The chart above shows the trend for that data. The high prices of just a couple of years ago sent people into dealerships to buy Priuses, Volts, Teslas, and other electrified cars to avoid paying high gasoline prices. But the falling prices for automobile fuel are making consumers eschew those more efficient choices, and consume more gasoline. They are also consuming more diesel, which is not part of these computations, but it is nevertheless a real factor.
Looking at the math, if the price of gasoline drops from $3.00 to $2.00 (round numbers to make the math easier), that means an extra $1.11 in your pocket every day, assuming you are the average man, woman, and child in America.
If you find a dollar on the sidewalk, pick it up and put it in your pocket, are you going to go out and adjust your spending patterns? Probably not. But if you found a dollar on the sidewalk every day for a month, or for several months, maybe you will start supersizing your Happy Meal, buying more Pokemon cards, or making other adjustments to your consumption. This is the point that former Fed Chairman Ben Bernanke made in his famous speech about dropping money from helicopters, a point he borrowed from Milton Friedman.

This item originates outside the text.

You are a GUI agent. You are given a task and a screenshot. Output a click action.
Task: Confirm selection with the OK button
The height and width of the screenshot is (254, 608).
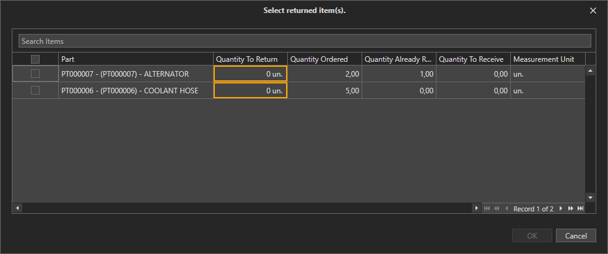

Aggregating all of those savings, a $1 drop in gasoline prices amounts to around $10.8 billion of supposed stimulus in the form of consumers keeping more of their own money. That’s $1 multiplied by an average of 360 million gallons per day, times 30 days in an average month. Now, $10.8 billion per month is a pretty big number, but it is nowhere near the $85 billion per month that the Fed was pumping into the banking system during QE3, for example.
Still, $10.8 billion per month ought to do something for stimulus, right? Yes, of course, but that is unless it gets eaten by monsters. Mwahh, hah hah!! The Robert Wood Johnson Foundation (RWJF) estimates that the average price of healthcare premia will rise by 12.56% in 2016, a figure way above the estimate of 5.8% per year as modeled by the Centers for Medicare and Medicaid Services for the 2014 to 2024 period.
The National Conference of State Legislatures estimates a US-wide cost for a “Silver” plan medical insurance for a 40-year-old non-smoker at $314 for 2015. So if we apply a 12.56% growth rate from RWJF, that amounts to a jump to $353, or $39/month. That pretty well eats up the $1.11 per day savings on gasoline.
Ergo, the stimulus of lower gasoline prices has been eaten by monsters.
One other monster eating the gasoline stimulus is that the federal government is now soaking up 18.1% of GDP in the form of federal taxes. Going above 18% has a proven track record of pushing the U.S. into a recession. So the bottom line is that whatever stimuli the lower prices of gasoline are giving us are getting swallowed by darker forces. And the magnitude of the savings is just not enough to outweigh those stronger forces. It would not even be enough if gasoline was free. And that’s the big takeaway message.